#### What is being asked
Write out exactly the lines running from the one with "This screenshot has width=1536, height=784." to the end of the data, including both of those lines and excluding pictures.

-- Source records follows --

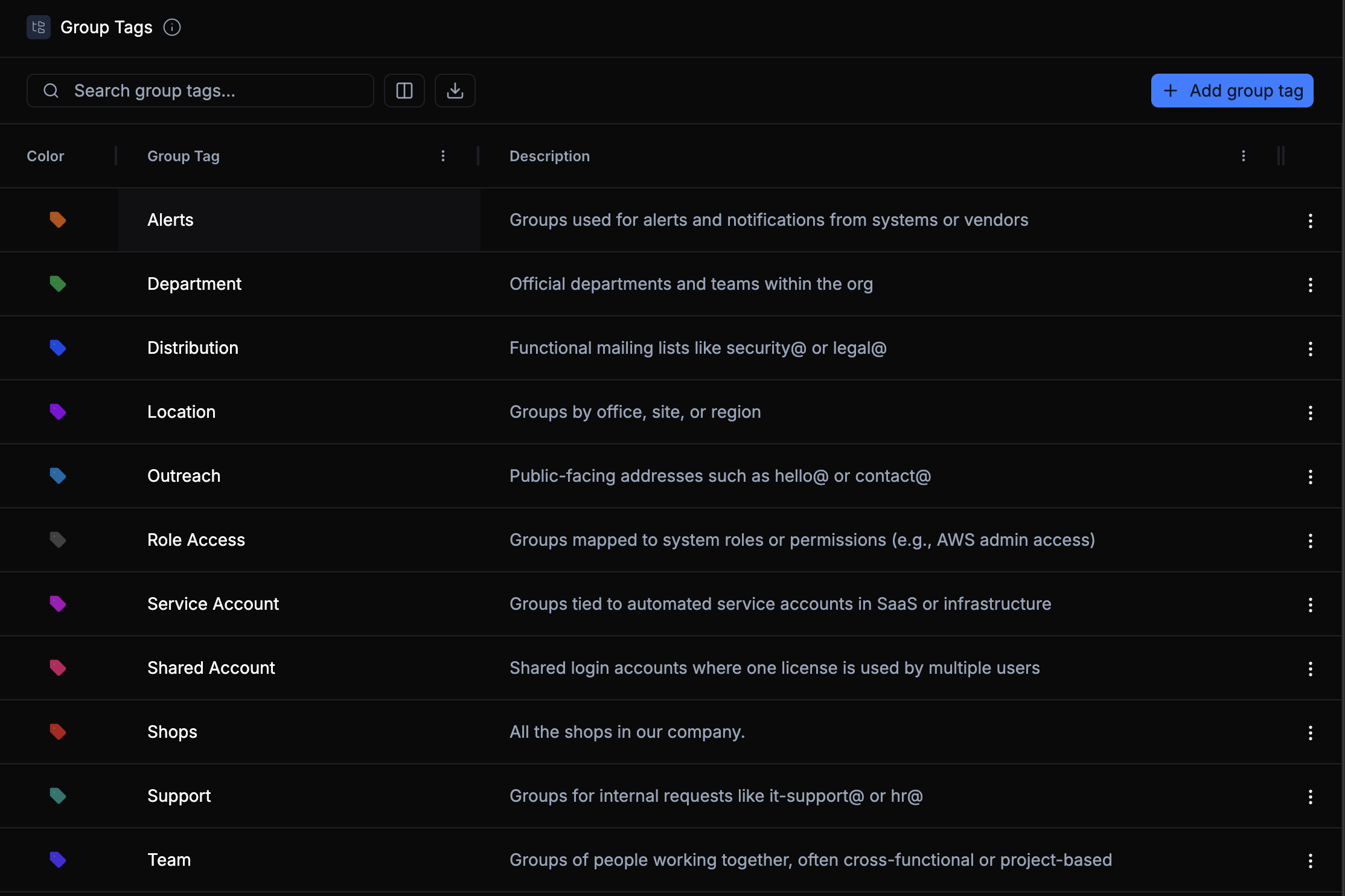The image size is (1345, 896).
Task: Open the row actions menu for the Alerts tag
Action: (1310, 221)
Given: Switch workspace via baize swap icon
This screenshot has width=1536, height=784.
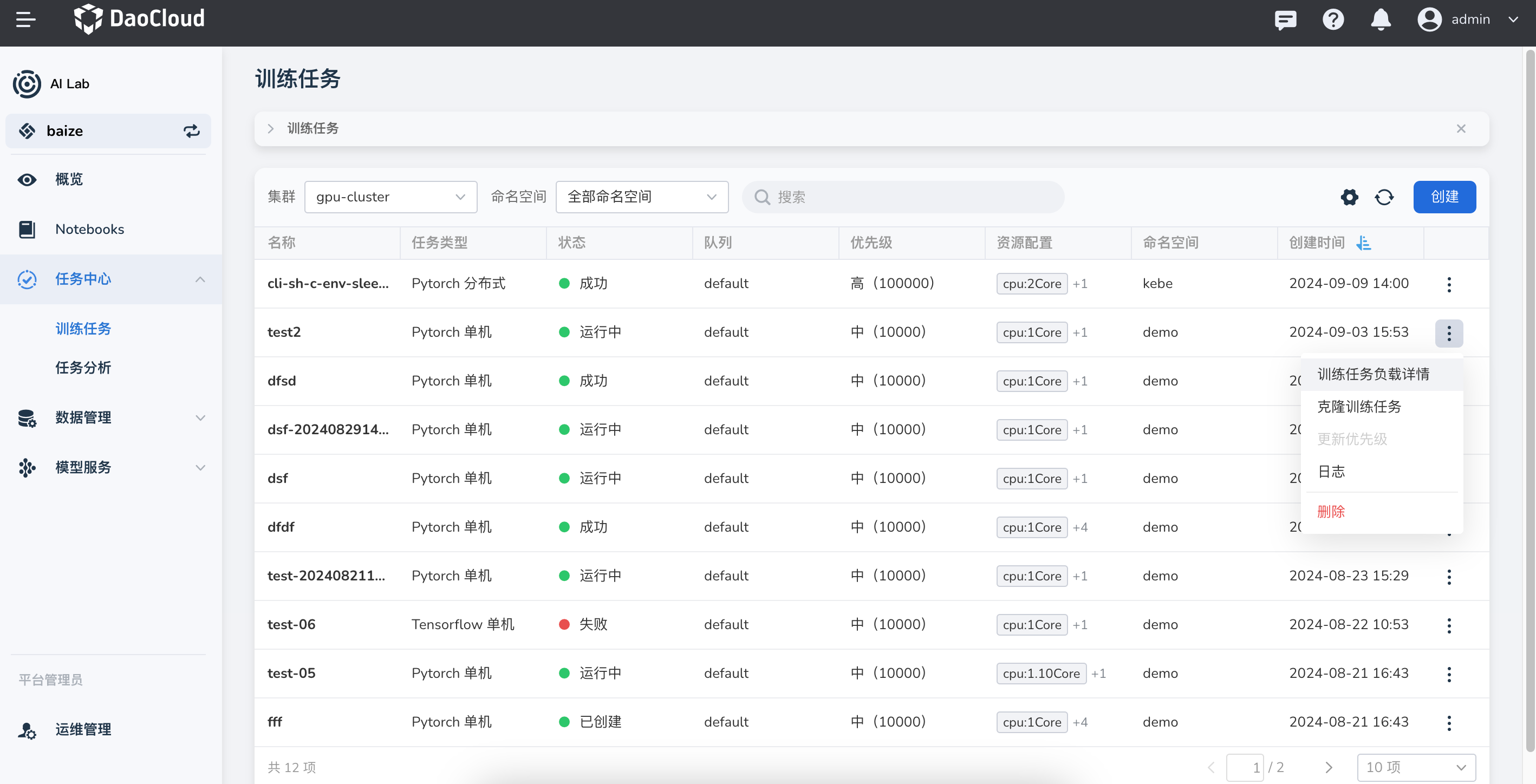Looking at the screenshot, I should coord(191,131).
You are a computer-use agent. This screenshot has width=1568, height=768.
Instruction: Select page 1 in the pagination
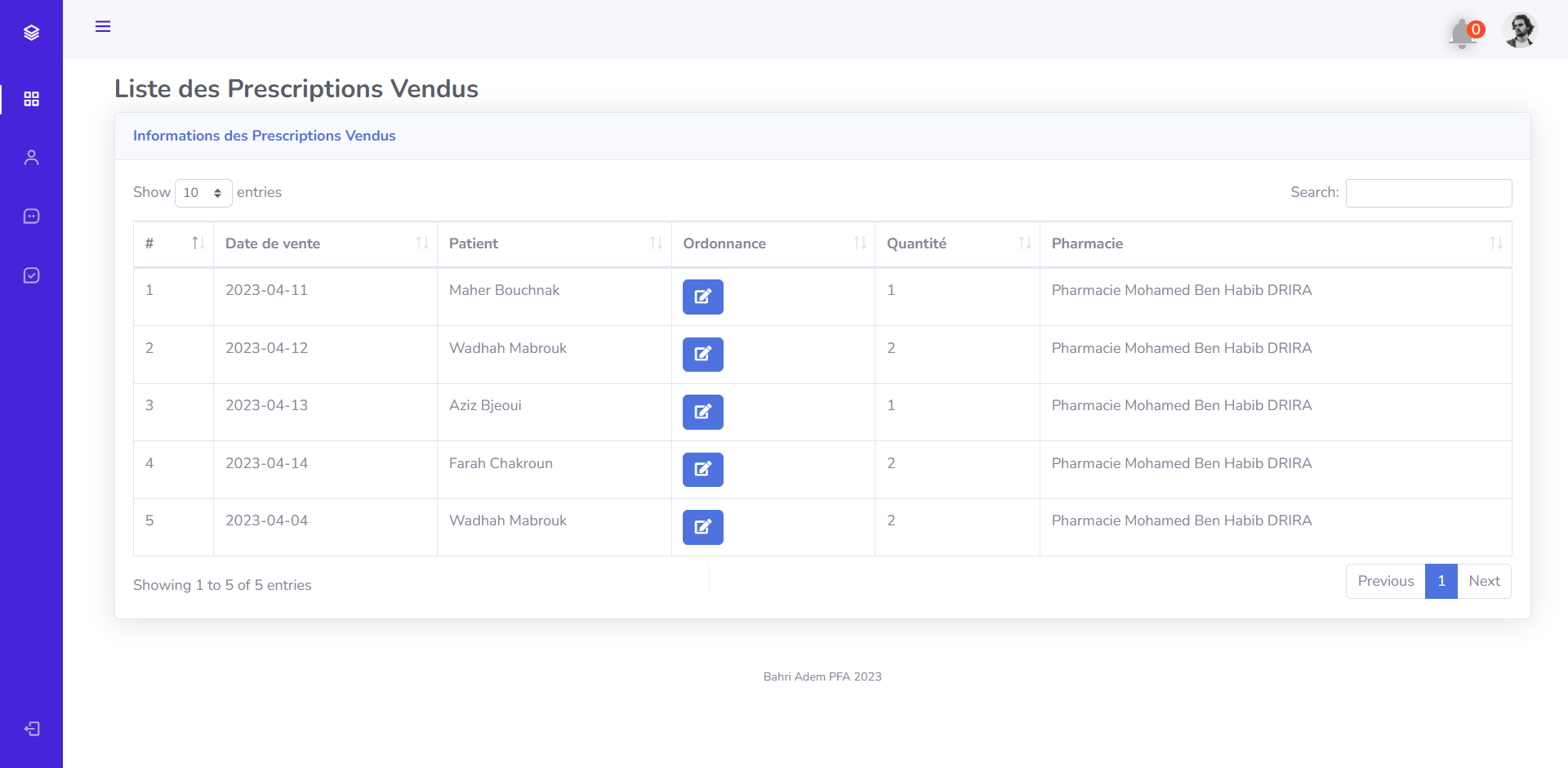coord(1441,581)
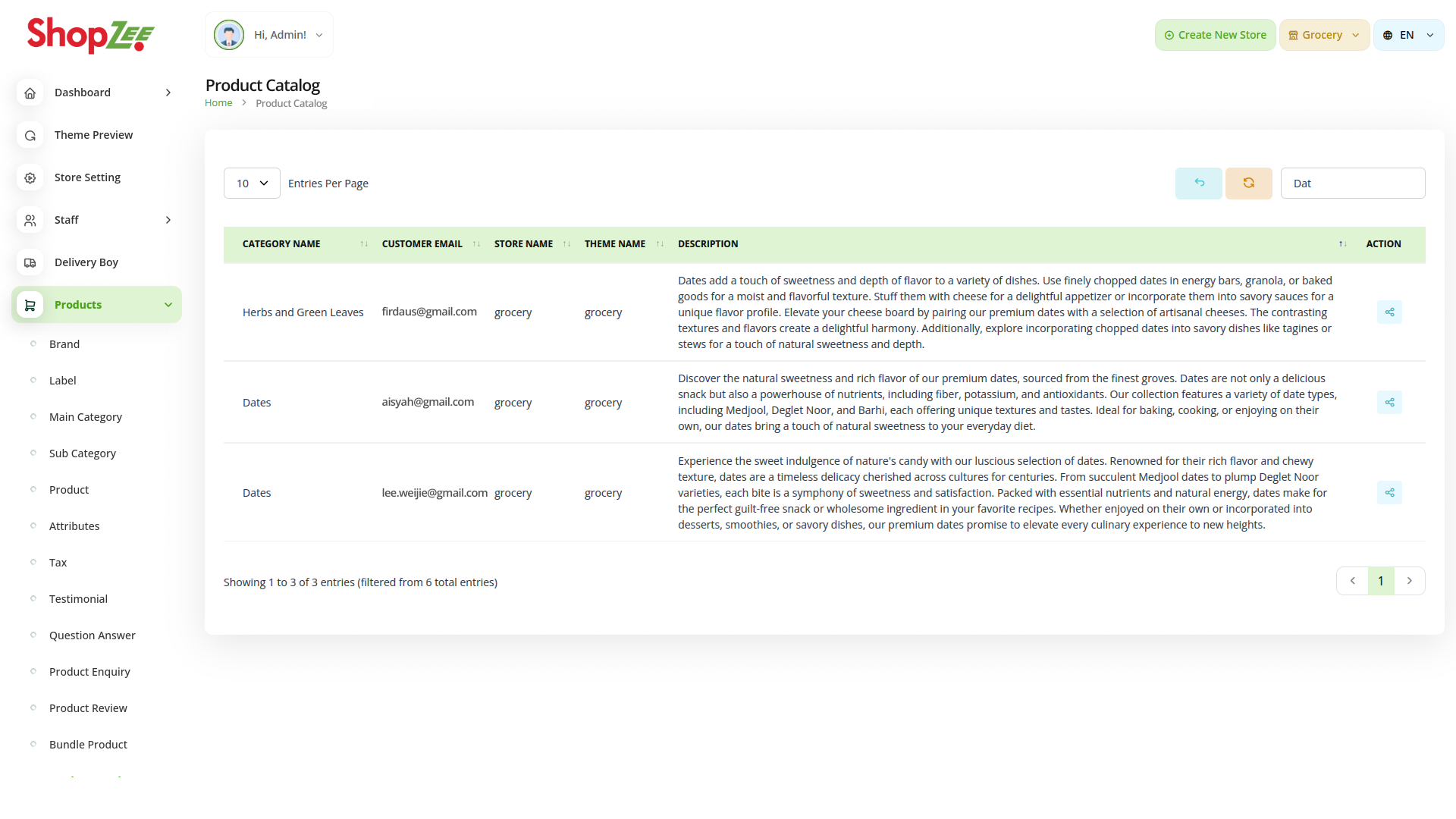Open the entries per page dropdown

(252, 184)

-- Source records concluded --

#### Expected answer
This screenshot has width=1536, height=784.
Looking at the screenshot, I should coord(191,131).
You are a computer-use agent. This screenshot has width=1568, height=768.
Instruction: Select page 1 in the pagination
coord(1441,581)
Open the entries per page dropdown

(252, 184)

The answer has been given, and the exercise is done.